Myriam et moi vivons ensemble dans le quinzième arrondissement de Paris. Elle est étudiante et veut devenir maquilleuse pour le cinéma. Je vis de rien, si ce n’est de quelques vacations dans la restauration, et d’allocations de chômage. Nous formons un vrai jeune couple. Sa mère secrétaire à l’Unesco, paye le loyer du studio et nous rend visite le mercredi. Myriam ne s’aime pas et laisse son habitation sale. Je fais le ménage et lave les carreaux de la baie vitrée pour moi-même et pour elle. Myriam n’aime rien faire mais fait des salades mixtes que j’apprécie. C’est dans la rue Convention. Le jeudi, il y a le marché où j’irais chanter quelques années plus tard. Je vois souvent une ancienne vedette du monde politique ; c’est son quartier.
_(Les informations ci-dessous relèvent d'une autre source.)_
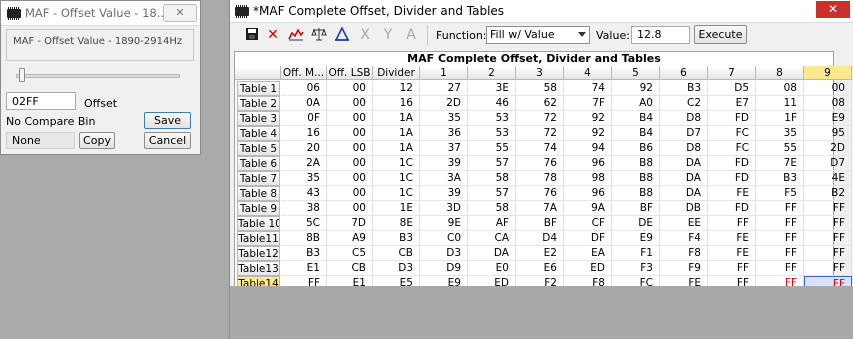 The width and height of the screenshot is (853, 339). I want to click on table-cell: 37, so click(444, 148).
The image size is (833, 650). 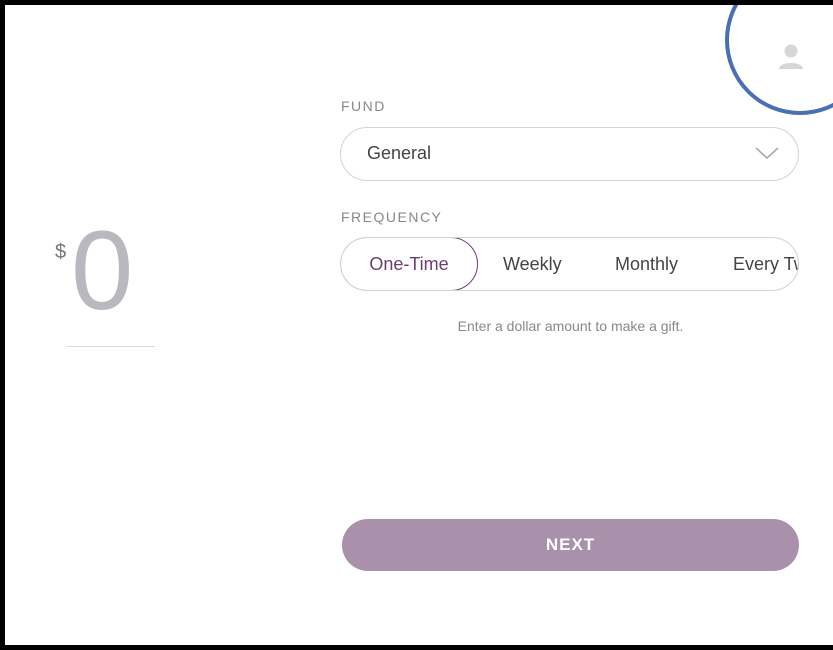 I want to click on frequency-option-weekly: Weekly, so click(x=532, y=264).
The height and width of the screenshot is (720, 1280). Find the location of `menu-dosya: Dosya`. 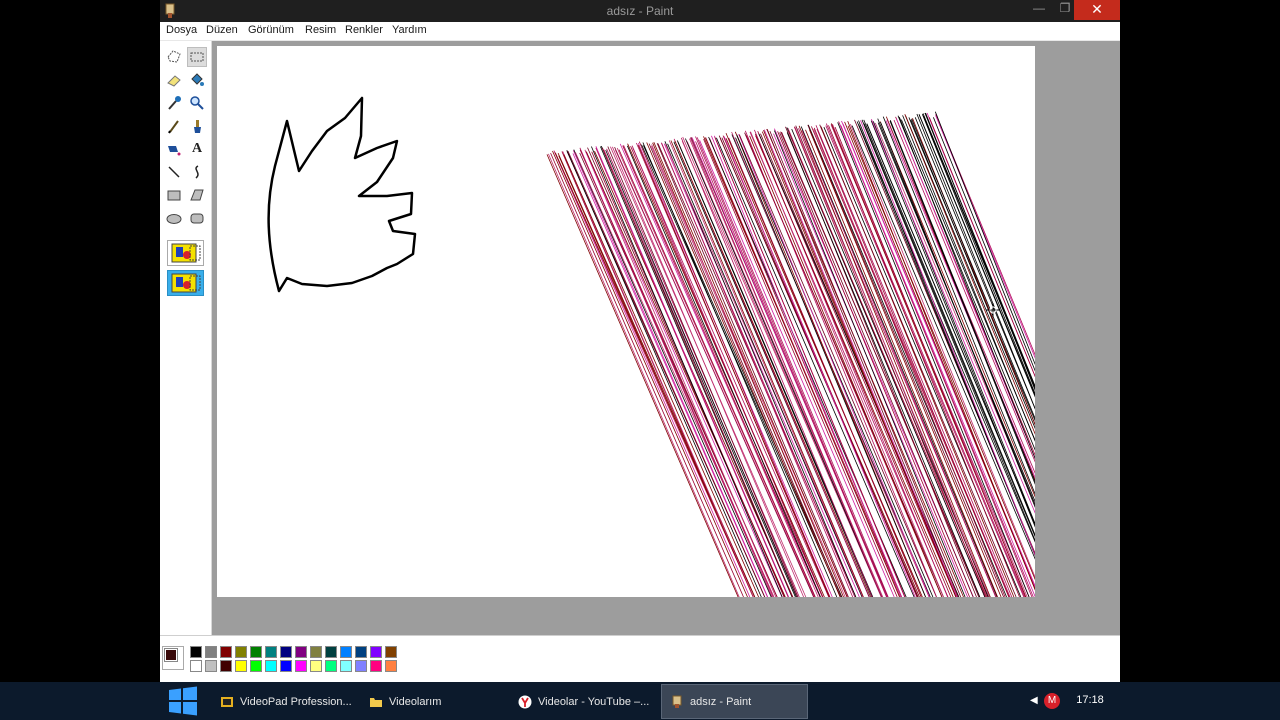

menu-dosya: Dosya is located at coordinates (182, 30).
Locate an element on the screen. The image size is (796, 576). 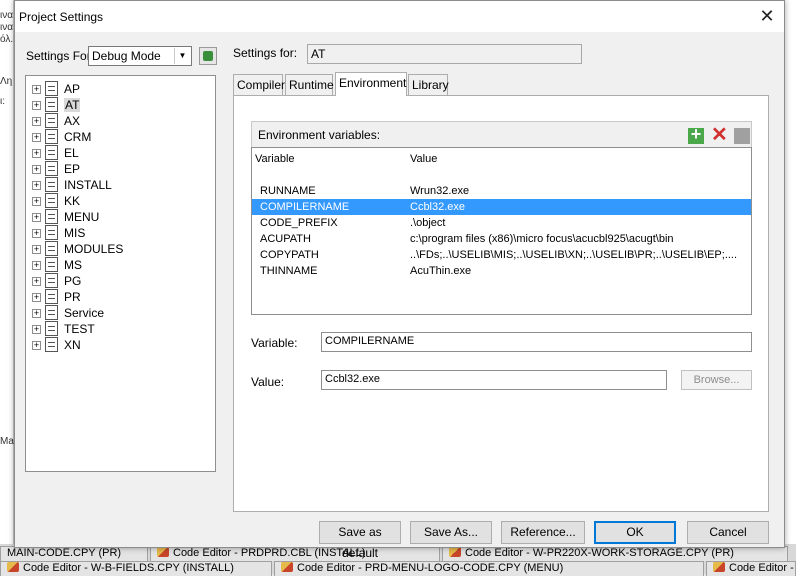
tree-item-label: INSTALL is located at coordinates (88, 185).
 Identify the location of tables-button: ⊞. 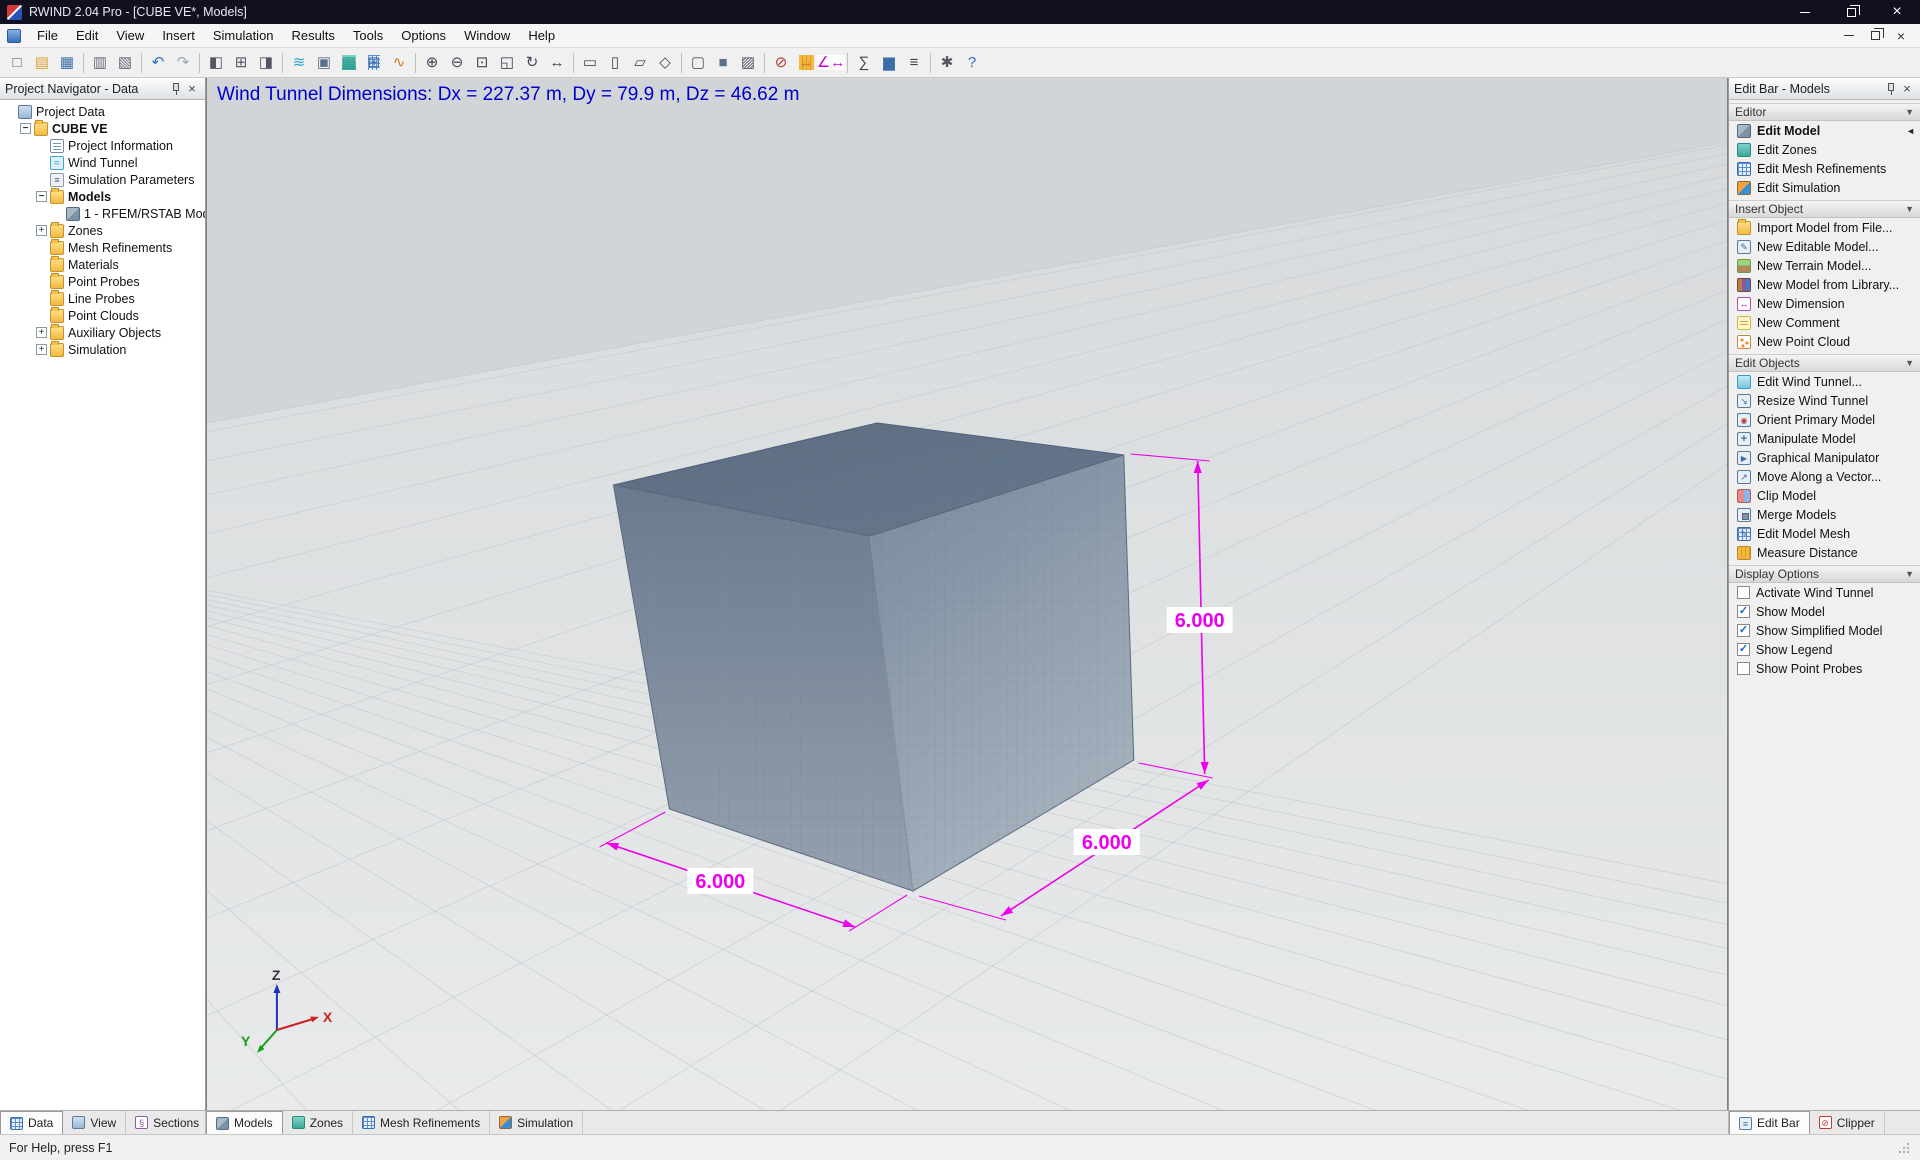
(241, 63).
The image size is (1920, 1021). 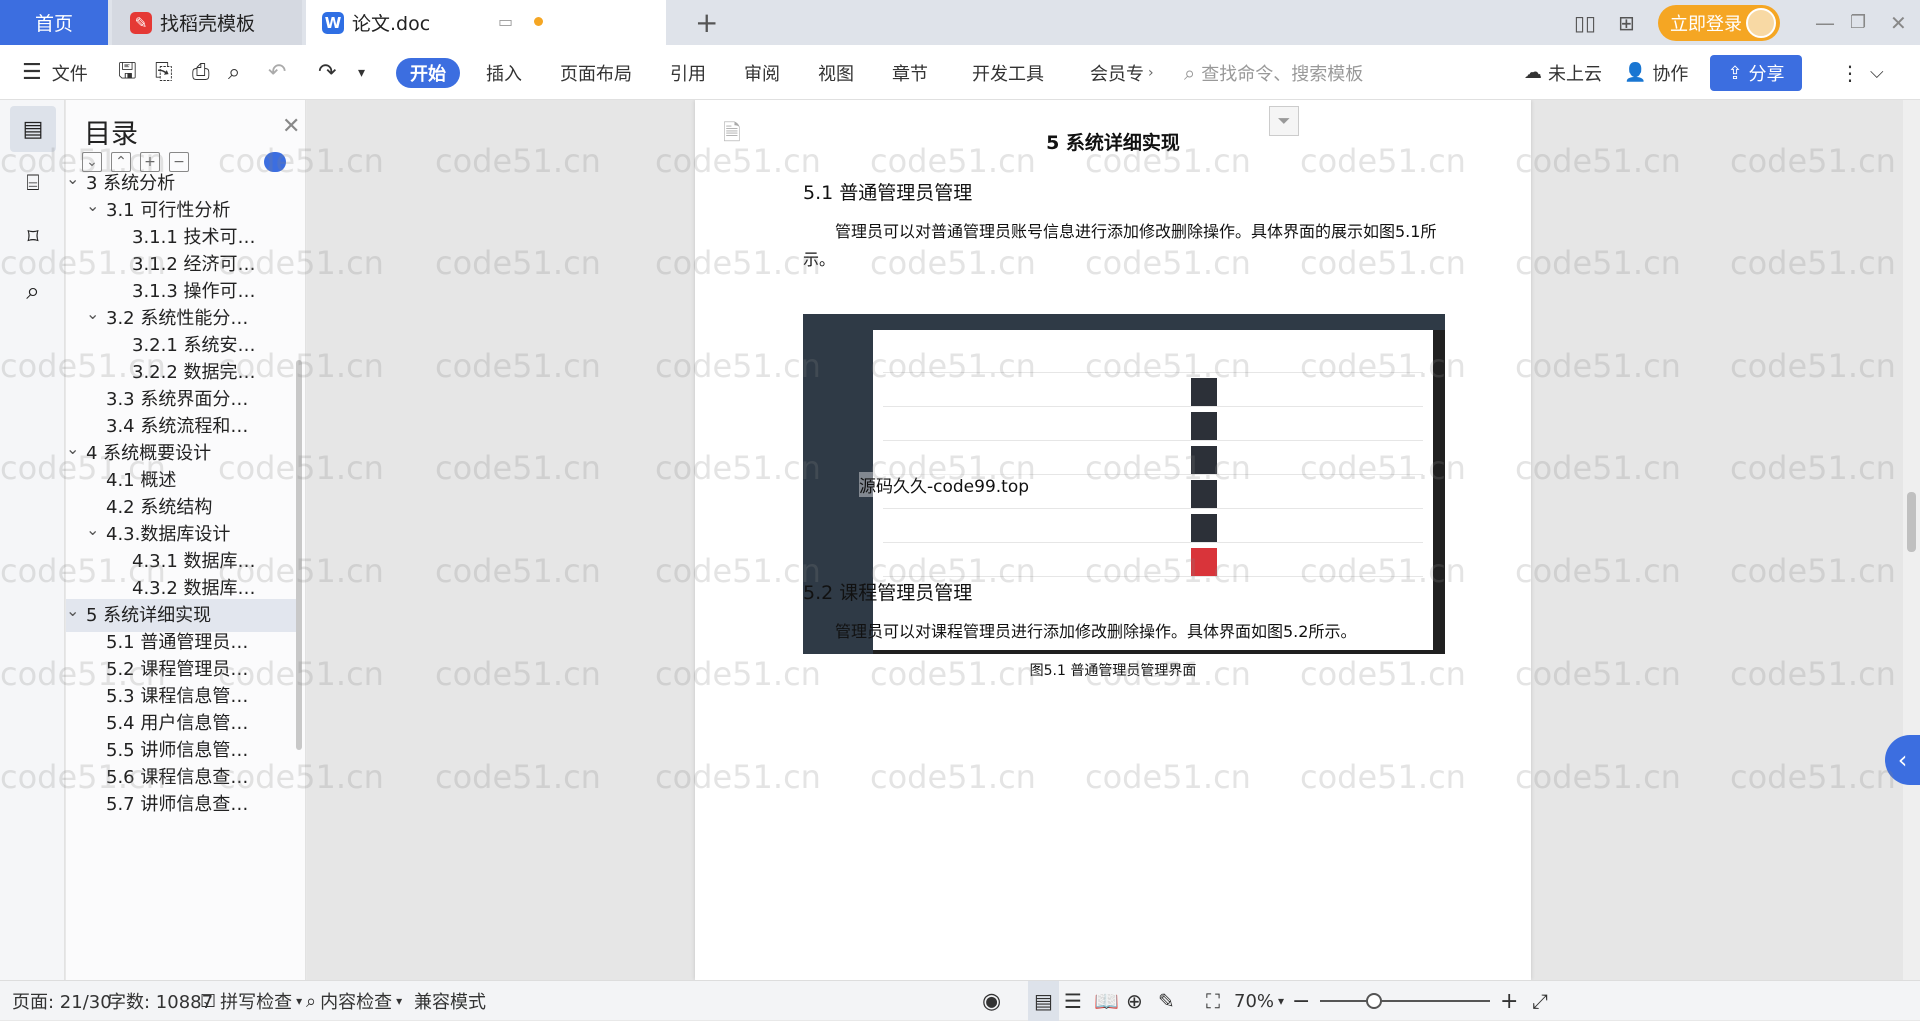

Je remarque qu’elle attire les garçons quand je suis avec elle. Je ne comprends pas, son corps n’est pas un corps de rêve. Depuis j’ai compris et, quand je suis parti, elle a emménagé avec un fourreur, tandis que moi, je suis devenu végétarien. Elle m’a également inspiré comme Valérie, un récit de mil cinq cent signes par feuillet : c’était avant que j’aille rejoindre le temps d’une saison, Bonifacio, la ville française située la plus au sud, en compagnie de la mafia locale, l’actrice régionale.

Sabra, et moi

Sabra et moi sommes virtuel. J’ai sa photo d’identité, elle n’a pas la mienne. C’est sur le net que nous avons fait connaissance. Elle travaille dans la recherche médicale et est Munichoise. Un chauffard entre un jour dans son jardin et tue sa petite fille. Elle vient de perdre son père et son mari s’est suicidé.

Veuve à 30 ans. Elle est malade d’avoir expérimenté ses recherches médicamenteuses sur son corps. Les éminents spécialistes de la médecine ne peuvent plus rien faire pour elle. Elle perd alors la vue, vit désormais dans son monde intérieur mais, ne baisse pas les bras. Finalement, devant l’impuissance de la médecine, toute seule, elle retrouve la vue par je ne sais quel miracle. Sa meilleure amie est anglaise mais née en France comme elle. Sa mère est italienne. Sa grand-mère maternelle hawaïenne. Son père est allemand et son grand-père, français.

Elle veut tout quitter et venir vivre une autre vie avec moi, à Paris. Elle et moi, le paradis, en quelque sorte sur terre. Sabra a le caractère de la femme italienne. Nous nous téléphonons durant des mois. Nous échangeons et partageons de la correspondance, à travers les merveilleuses machines, que sont les ordinateurs. Nous nous fixons rendez-vous. Nous attendons ce jour avec impatience mais au onze septembre 2001, une mauvaise nouvelle arrive. Elle perd sa grand mère d’Hawaï qui est chamane et son meilleur ami. Ce dernier est alors le boy friend de son amie anglaise. Il a prit le mauvais avion. Elle doute, dès ce jour, de notre amour comme moi. Finalement, à notre rendez-vous de Paris, elle va en Camargue puis, elle rejoint New York, pour sa carrière médicale. Je reste ici, avec ma littérature. Elle vient de toucher un héritage de son mari qui fut patron d’une boîte de communication. Elle abandonne la nationalité allemande pour le percevoir et prend la nationalité française. Son père a été ministre dans le länder de la Bavière. C’est une belle femme qui apparait à mes yeux comme une star. New york est l’ideal pour elle, un peu triste sur le moment, d’avoir cru en cette amour, je me dis que c’est encore le mieux pour elle ; l’essentiel est préservé, elle est encore française sur le papier et peut-être dans le coeur.